Gefter (
Wagstaff: Before and After Mapplethorpe) skillfully assesses how Edward Albee’s 1962 play
Who’s Afraid of Virginia Woolf? became the 1966 Mike Nichols film that challenged many white, middle-class, Western cultural assumptions of the mid-20th century. The film is about family, deception, marriage, and loyalty, and audiences often had trouble distinguishing between the marital woes (different though they were) of the pedestrian characters George and Martha and of the glamorous stars Richard Burton and Elizabeth Taylor. Gefter relives the film’s taunts, dares, and one-liners, which helped end the film industry’s Hays Code. Gefter offers vignettes of all the major players: actors Taylor, Burton, George Segal, and Sandy Dennis and producer Ernest Lehman. He delves into the verbal and conduct codes and the campy worlds of gay New York and Hollywood, which inform much of the book.
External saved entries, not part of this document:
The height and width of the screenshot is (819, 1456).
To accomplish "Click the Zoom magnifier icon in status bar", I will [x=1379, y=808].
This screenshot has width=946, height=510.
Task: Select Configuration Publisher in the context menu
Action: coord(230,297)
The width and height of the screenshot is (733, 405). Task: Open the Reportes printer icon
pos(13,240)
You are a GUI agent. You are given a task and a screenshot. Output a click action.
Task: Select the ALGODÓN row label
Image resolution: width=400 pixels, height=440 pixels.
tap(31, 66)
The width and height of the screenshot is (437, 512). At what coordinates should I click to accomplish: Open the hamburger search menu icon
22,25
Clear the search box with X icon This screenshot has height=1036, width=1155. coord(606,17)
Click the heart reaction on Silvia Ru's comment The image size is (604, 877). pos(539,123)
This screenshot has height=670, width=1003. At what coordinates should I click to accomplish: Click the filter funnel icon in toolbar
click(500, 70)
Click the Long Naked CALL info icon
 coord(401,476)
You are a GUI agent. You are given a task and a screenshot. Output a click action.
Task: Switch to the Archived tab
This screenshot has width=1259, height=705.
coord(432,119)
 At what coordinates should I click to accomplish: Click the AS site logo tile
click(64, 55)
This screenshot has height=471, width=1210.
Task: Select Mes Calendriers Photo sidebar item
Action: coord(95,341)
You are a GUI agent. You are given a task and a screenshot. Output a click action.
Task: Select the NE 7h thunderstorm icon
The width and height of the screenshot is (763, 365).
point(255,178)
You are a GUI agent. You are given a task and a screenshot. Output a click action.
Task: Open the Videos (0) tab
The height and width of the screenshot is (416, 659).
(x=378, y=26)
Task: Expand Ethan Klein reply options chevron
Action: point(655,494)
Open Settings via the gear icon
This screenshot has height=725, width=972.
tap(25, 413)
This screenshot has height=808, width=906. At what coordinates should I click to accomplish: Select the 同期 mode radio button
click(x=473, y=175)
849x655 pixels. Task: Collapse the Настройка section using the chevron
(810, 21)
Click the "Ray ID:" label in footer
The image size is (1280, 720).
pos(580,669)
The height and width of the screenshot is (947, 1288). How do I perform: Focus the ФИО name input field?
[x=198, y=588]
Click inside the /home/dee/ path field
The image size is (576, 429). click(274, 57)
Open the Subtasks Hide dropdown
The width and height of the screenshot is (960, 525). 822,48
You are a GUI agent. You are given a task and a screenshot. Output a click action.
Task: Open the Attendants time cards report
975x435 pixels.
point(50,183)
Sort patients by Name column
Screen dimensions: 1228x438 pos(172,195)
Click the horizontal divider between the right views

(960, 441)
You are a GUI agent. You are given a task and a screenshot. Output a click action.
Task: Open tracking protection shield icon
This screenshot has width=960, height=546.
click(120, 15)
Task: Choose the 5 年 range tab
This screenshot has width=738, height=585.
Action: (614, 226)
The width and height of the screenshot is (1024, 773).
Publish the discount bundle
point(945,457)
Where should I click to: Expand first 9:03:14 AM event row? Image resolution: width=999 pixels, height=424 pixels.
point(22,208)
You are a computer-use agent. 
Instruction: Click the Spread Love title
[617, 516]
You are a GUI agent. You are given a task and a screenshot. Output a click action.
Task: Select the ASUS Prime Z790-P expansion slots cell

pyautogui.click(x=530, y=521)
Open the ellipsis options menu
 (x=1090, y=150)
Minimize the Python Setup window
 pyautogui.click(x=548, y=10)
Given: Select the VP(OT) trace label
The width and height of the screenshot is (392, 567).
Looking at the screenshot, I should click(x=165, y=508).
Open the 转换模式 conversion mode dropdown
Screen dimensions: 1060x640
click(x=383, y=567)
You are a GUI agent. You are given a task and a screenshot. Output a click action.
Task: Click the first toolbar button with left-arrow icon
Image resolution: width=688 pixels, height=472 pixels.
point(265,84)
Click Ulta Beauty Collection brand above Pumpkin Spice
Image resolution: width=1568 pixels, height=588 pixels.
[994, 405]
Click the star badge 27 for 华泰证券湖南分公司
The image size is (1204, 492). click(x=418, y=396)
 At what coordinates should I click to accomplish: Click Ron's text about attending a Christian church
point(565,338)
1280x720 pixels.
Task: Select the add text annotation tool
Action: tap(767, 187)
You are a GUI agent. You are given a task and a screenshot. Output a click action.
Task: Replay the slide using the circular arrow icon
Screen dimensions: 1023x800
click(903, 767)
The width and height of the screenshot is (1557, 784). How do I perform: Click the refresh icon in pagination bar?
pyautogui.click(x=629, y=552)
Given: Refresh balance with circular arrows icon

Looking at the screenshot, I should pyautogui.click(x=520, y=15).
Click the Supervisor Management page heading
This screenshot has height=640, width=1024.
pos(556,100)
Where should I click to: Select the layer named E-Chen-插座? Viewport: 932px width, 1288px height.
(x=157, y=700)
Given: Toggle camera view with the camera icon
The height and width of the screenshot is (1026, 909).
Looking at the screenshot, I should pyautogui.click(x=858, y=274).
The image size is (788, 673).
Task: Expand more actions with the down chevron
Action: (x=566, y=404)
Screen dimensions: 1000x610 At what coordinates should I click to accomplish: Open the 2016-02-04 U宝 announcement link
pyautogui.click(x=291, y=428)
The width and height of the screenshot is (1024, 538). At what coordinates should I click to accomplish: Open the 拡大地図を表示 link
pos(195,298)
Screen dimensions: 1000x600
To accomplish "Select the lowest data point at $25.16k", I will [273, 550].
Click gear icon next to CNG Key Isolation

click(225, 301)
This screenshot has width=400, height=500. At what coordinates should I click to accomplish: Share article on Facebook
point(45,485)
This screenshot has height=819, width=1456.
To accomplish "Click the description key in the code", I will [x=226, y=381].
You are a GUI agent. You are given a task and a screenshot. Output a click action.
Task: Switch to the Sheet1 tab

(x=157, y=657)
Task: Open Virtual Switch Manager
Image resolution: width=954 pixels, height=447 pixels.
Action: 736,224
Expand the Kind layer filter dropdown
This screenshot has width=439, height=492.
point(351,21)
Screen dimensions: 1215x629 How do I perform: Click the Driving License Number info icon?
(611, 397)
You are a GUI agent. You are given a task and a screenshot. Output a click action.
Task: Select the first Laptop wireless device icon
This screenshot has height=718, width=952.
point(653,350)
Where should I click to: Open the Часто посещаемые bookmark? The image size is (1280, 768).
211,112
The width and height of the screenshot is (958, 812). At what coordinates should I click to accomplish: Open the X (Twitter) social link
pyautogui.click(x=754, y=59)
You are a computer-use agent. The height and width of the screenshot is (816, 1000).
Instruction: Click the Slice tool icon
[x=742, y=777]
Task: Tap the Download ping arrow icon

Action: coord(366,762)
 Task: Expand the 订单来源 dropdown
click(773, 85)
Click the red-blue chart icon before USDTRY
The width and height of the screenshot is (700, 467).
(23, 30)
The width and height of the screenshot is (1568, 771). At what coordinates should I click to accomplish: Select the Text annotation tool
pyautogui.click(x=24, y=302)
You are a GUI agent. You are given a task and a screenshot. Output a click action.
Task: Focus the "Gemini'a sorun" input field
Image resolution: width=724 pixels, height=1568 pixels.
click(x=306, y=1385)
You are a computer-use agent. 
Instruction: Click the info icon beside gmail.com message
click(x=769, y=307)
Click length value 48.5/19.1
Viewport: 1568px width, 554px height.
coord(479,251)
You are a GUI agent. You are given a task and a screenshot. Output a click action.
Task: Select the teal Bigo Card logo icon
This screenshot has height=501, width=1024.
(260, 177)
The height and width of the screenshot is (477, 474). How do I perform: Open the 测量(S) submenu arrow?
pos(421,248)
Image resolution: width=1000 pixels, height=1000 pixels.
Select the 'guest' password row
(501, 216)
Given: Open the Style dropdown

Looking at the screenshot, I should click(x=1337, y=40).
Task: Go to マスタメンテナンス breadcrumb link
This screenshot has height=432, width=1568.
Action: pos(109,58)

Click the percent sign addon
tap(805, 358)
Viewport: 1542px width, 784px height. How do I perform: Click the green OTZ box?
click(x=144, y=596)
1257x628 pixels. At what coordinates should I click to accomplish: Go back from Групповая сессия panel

Its insights include that George’s and Martha’s names are derived from the first First Couple of the United States. The book also reveals how Lehman cut the three-and-a-half-hour play by an hour for the movie adaptation.
VERDICT Multilayered and eminently revisitable (like the play and the film), Gefter’s wonderful book helps readers reevaluate vis-à-vis values prevalent half a century later.